Les virus sont beaucoup plus petits que les éléphants, les enfants de 5 ans peinent à comprendre qu’ils répondent pourtant aux mêmes lois. Parmi toutes les caractéristiques des éléphants, l’ivoire est celle qui intéresse le plus l’homme. Parmi toutes celles du virus, seules deux nous intéressent : la virulence et la contagiosité. Allez savoir pourquoi !

Si les éléphants se suffisent à eux-mêmes pour se reproduire, les virus en sont incapables, c’est pour cela que la contagiosité est le meilleur moyen d’augmenter leur progéniture. Je sens qu’un adulte attentif va en profiter pour me dire que la reproduction est donc une finalité de l’évolution. Comme je n’oserai pas lui répondre que c’est juste une caractéristique de la matière vivante, de guerre lasse, je lui dirai que je suis d’accord. Donc le virus se fout de sa virulence, seule sa contagiosité importe pour sa reproduction. La virulence n’est pas une bonne chose, car elle est aussi visible que les défenses pour un éléphant. La contagiosité c’est le Graal.

Revenons donc au hasard des mutations. Virus ou éléphants, l’aléa est toujours le même, Si une mutation rend un virus plus virulent, il se reproduira moins que les plus discrets, au mieux, son hôte s’immobilisera au fond de son lit, au pire, il mourra avec son hôte. Adieu la contagion. Ça, un bon nombre d’adultes l’on déjà compris. Bravo !
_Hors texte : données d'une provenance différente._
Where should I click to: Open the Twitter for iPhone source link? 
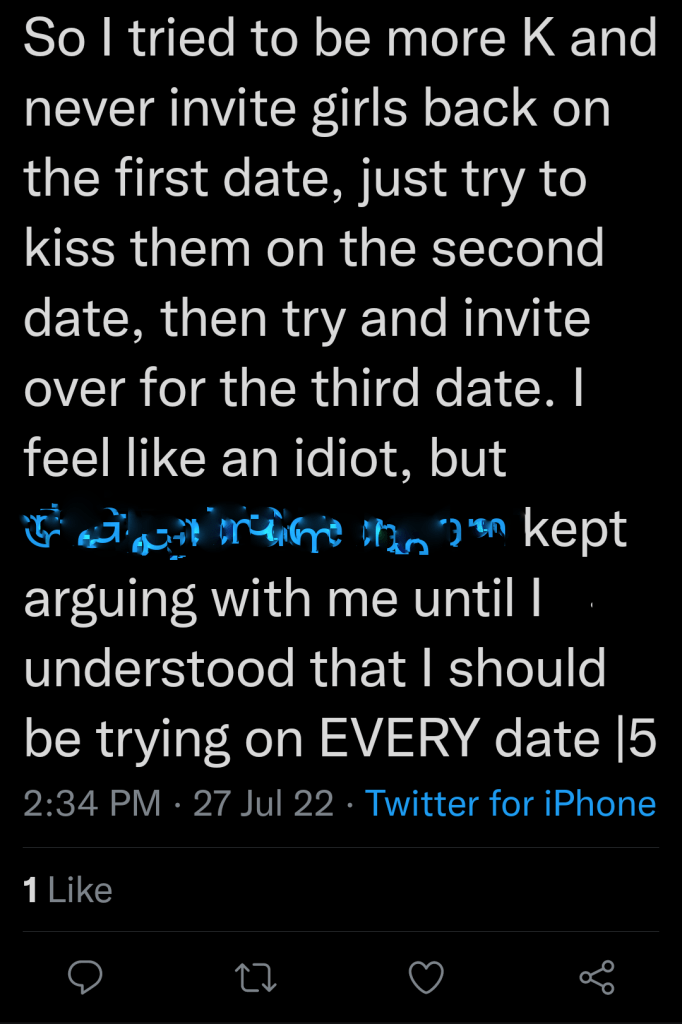pyautogui.click(x=510, y=803)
Imaginons maintenant qu’une mutation augmente la contagiosité, ce ne sera qu’un léger avantage pour un virus très discret, mais l’avantage sera plus important pour un virus moins discret dont les hôtes font tout pour limiter la propagation. Ainsi, dans le cas où il y a de fortes barrières à la contagion, les mutants les plus contagieux ont moins de concurrents et plus de chance d’accès à la reproduction.  Il faut juste espérer qu’une mutation de majoration de la virulence ne se produise pas chez un de ces mutants sélectionné par nos gestes barrières.

Ce ne serait même pas une vengeance contre ceux qui veulent le contrarier, ni un caprice ; ce serait juste l’évolution qui optimiserait sa reproduction. Cela est plus difficile à comprendre, même par ceux qui ont plusieurs fois 5 ans.